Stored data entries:
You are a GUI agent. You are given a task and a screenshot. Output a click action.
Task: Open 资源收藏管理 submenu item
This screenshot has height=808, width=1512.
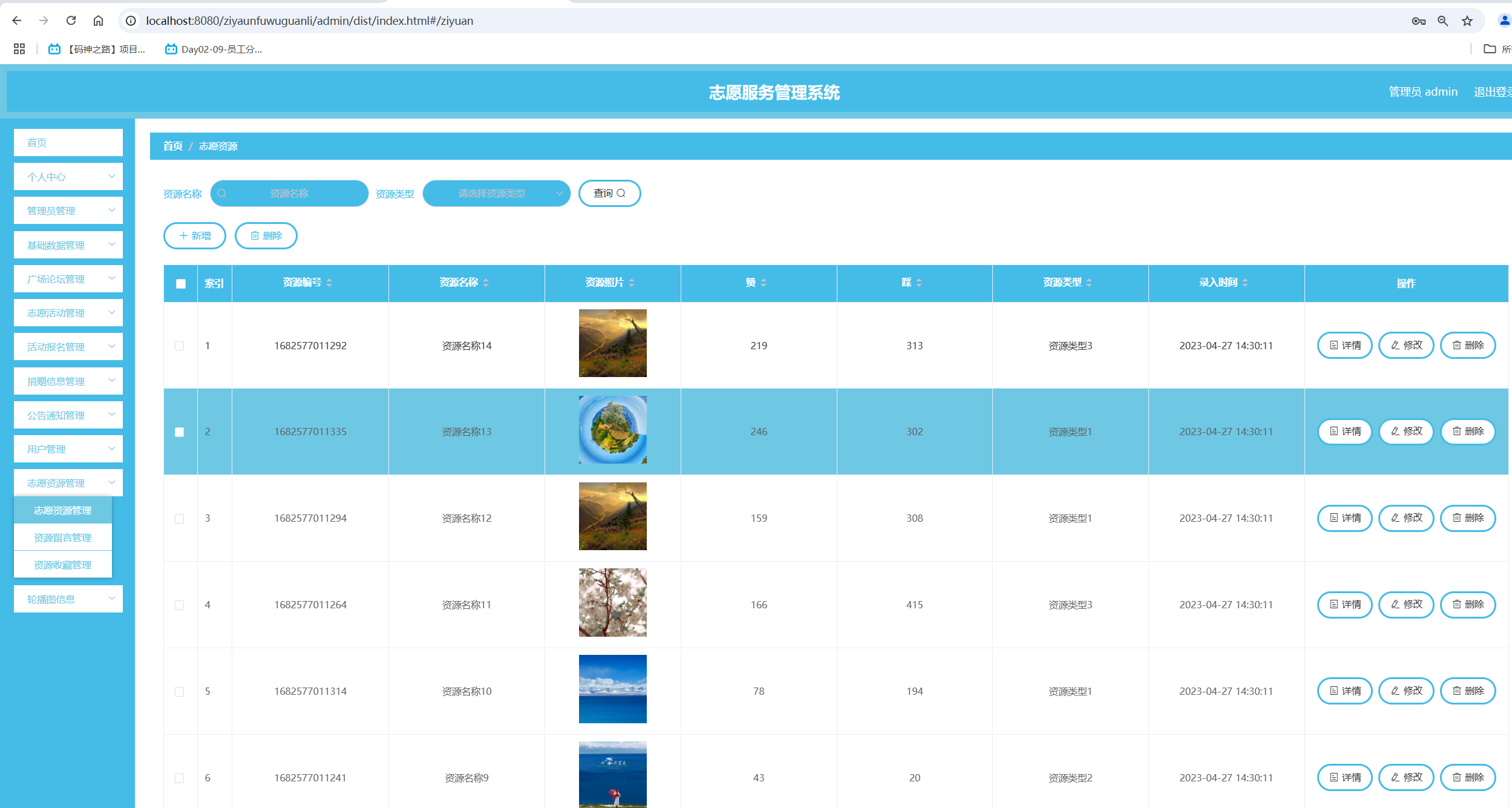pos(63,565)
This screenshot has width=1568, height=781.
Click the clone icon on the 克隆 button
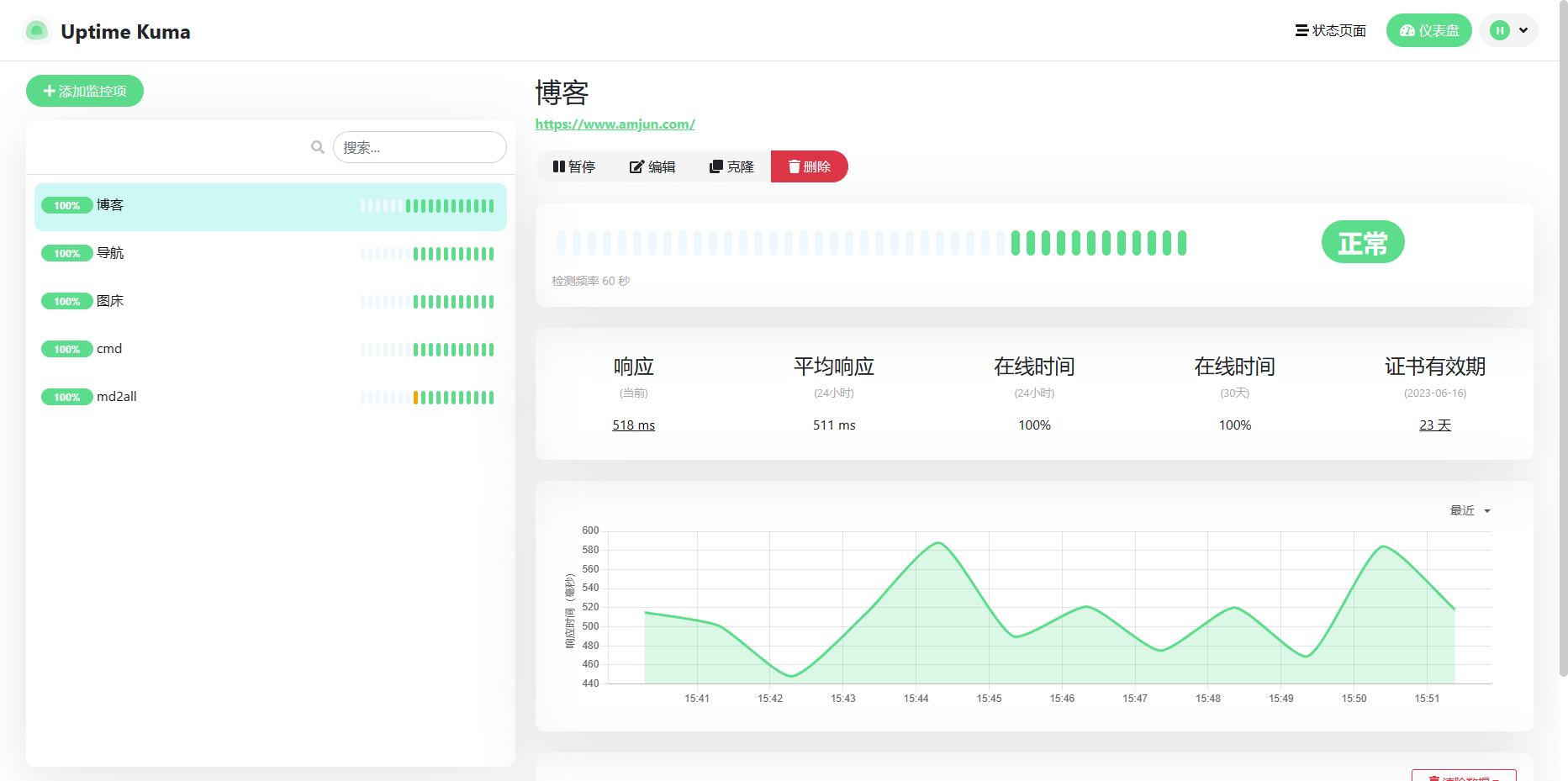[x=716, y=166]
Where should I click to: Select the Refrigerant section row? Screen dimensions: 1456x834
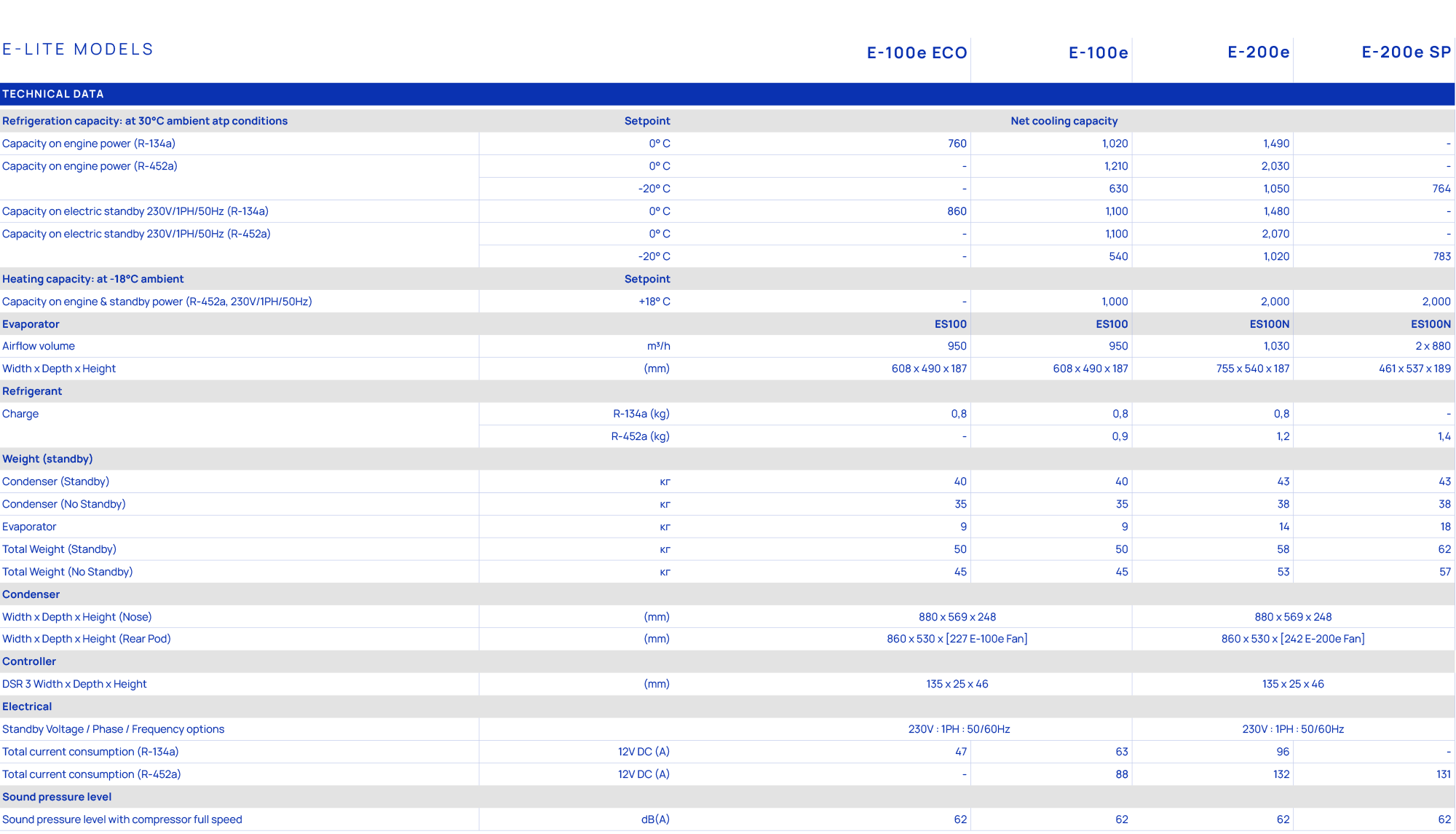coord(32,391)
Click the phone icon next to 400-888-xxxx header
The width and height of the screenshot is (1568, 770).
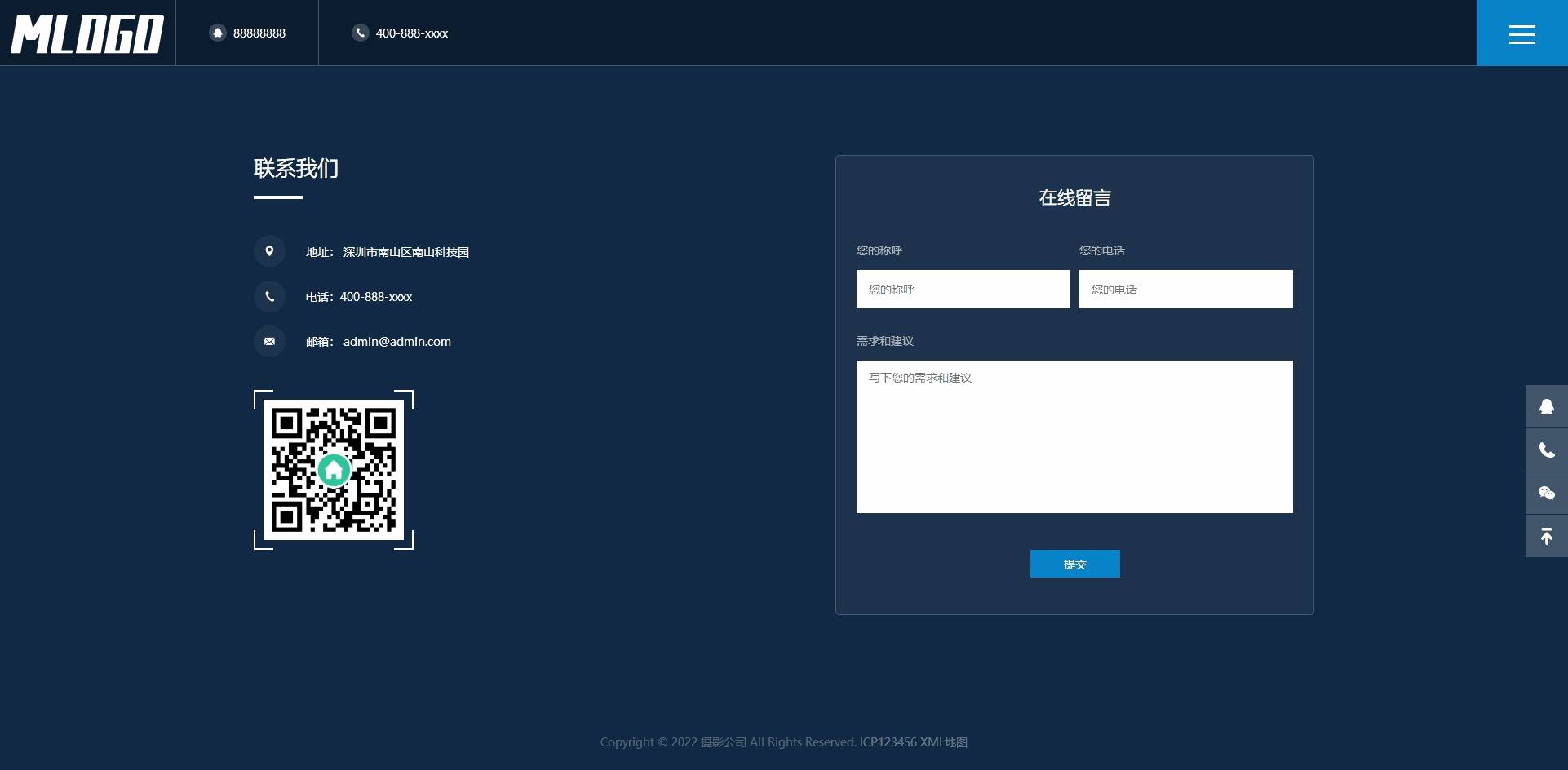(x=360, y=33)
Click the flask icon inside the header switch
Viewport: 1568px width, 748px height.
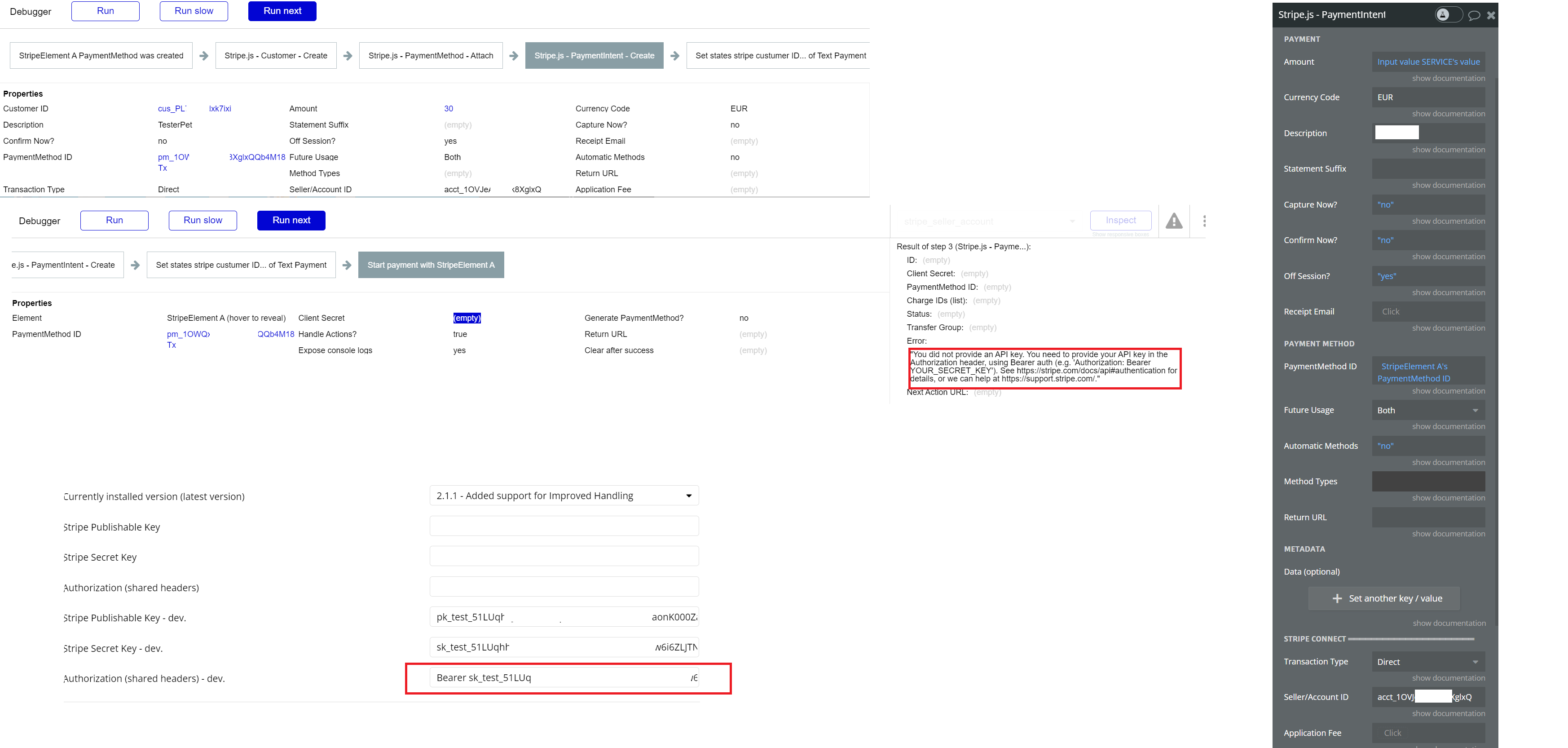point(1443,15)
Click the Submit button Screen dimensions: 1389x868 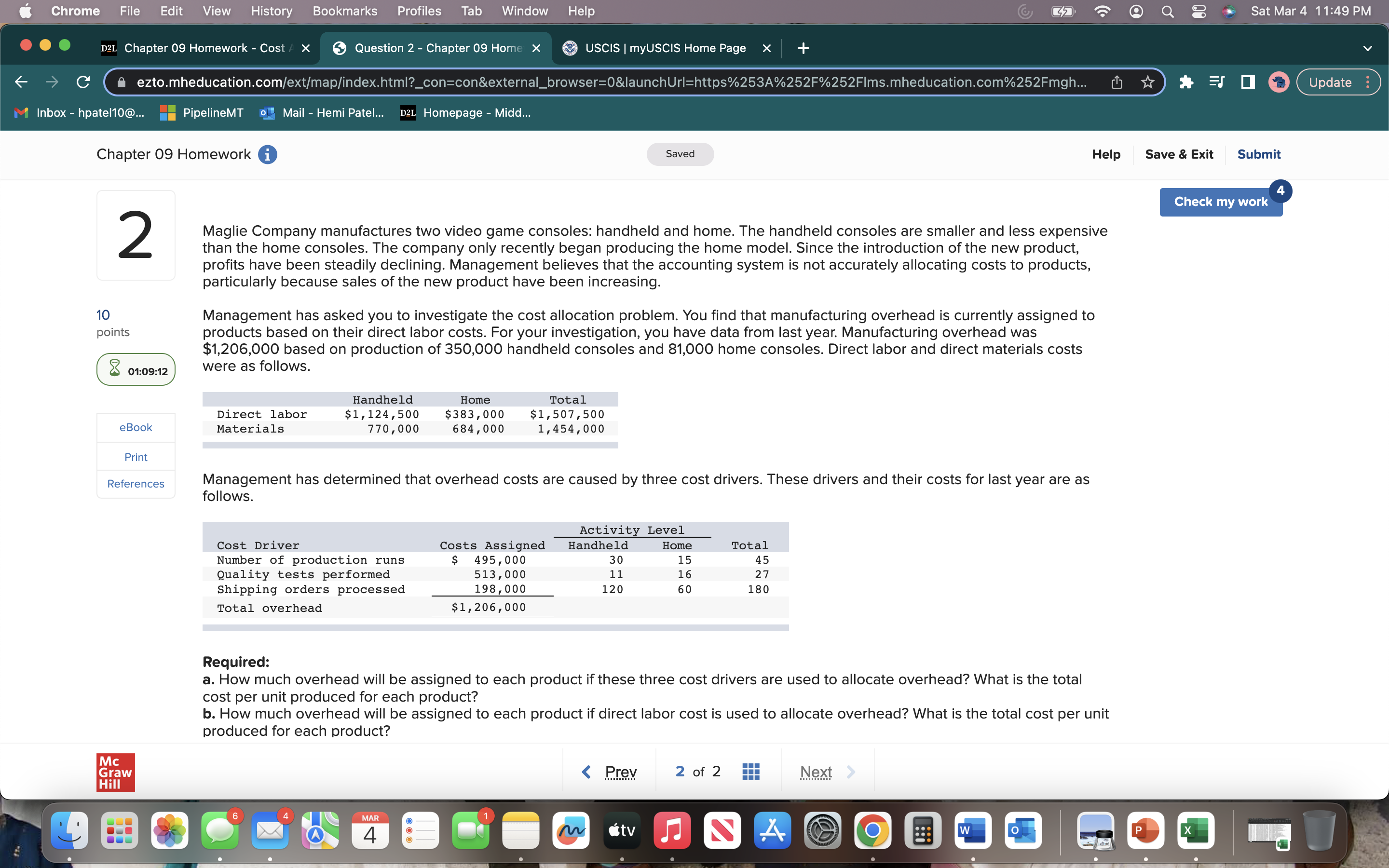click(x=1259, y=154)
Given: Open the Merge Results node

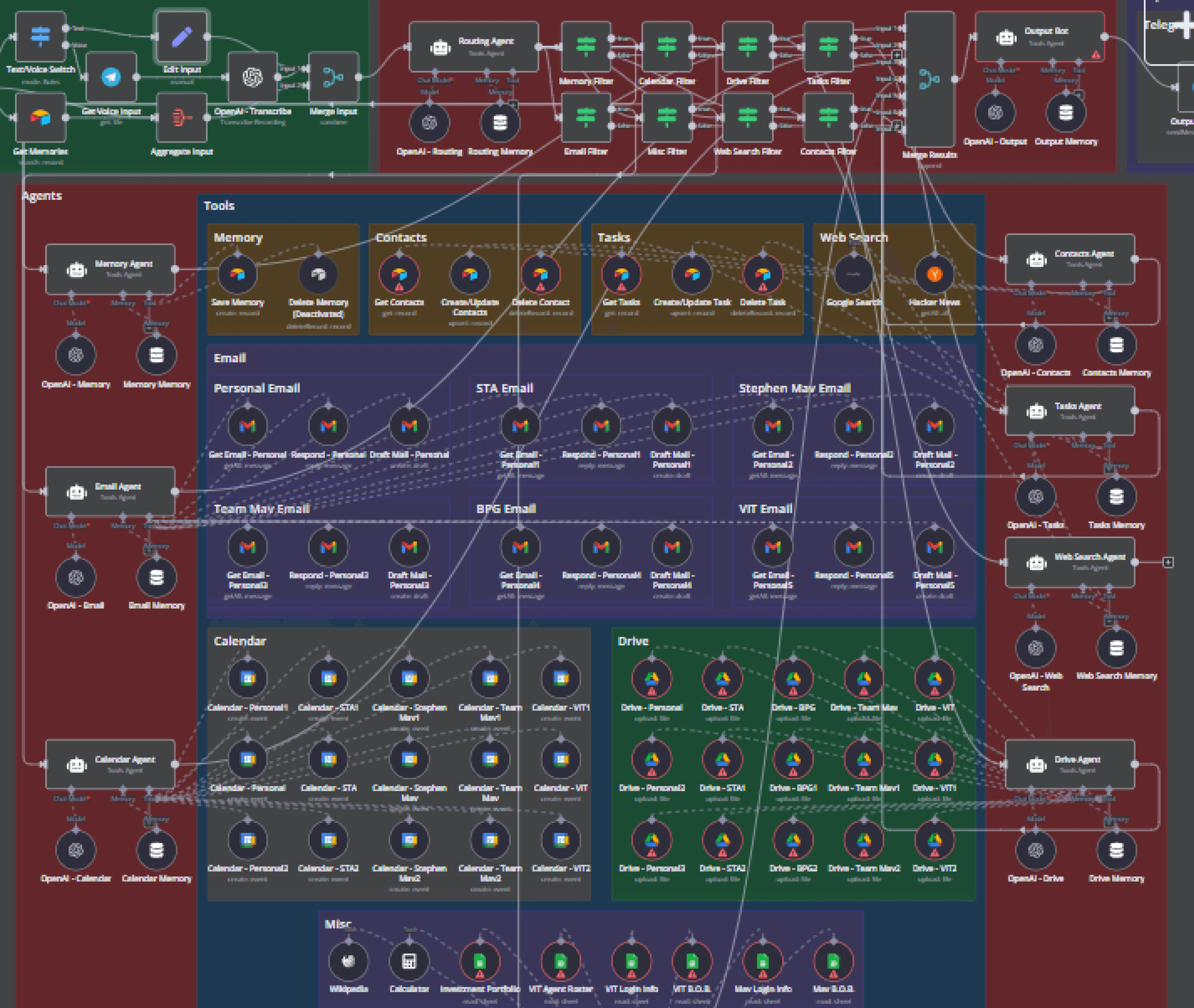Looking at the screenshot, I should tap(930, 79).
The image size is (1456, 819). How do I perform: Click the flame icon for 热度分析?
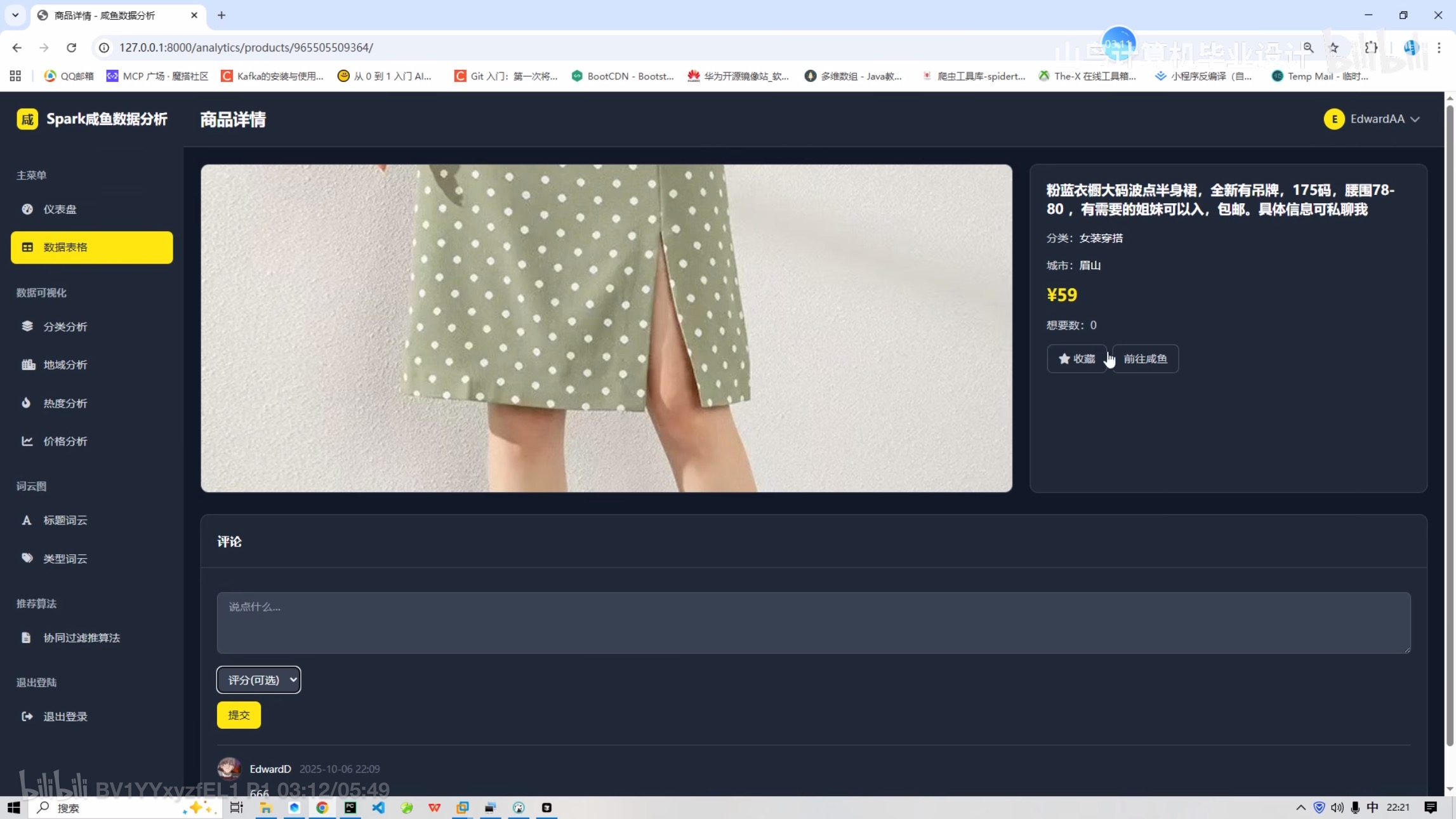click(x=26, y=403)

- Task goal -
Take the line that holds "The image size" as the start and the last line of the data as the end. Copy only those lines exactly, both ends included, except the pictures.

- Task response -
The image size is (1456, 819). How do I perform: Click the flame icon for 热度分析?
click(x=26, y=403)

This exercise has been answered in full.